REQUIRED ACTION | Only the count is wanted here: how many lines of the entries hold the string "computer"?

INPUT FOR THIS TASK |
* * * * *

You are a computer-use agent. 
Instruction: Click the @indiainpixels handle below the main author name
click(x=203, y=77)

* * * * *

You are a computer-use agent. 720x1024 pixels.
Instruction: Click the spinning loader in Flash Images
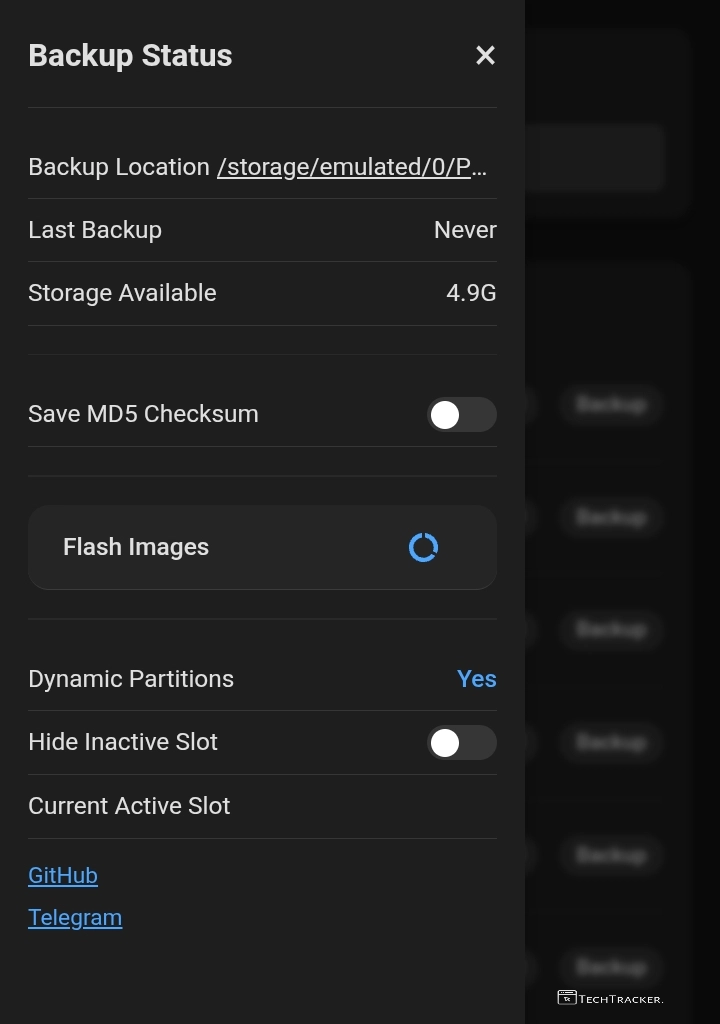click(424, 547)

* * * * *

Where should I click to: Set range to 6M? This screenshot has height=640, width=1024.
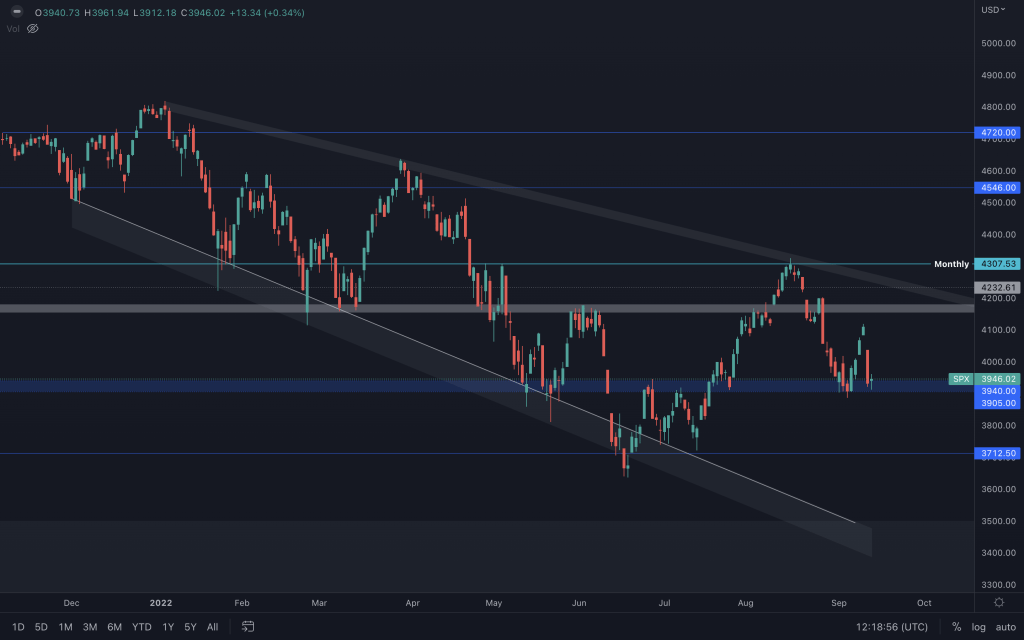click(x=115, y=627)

* * * * *

ANSWER AREA | 2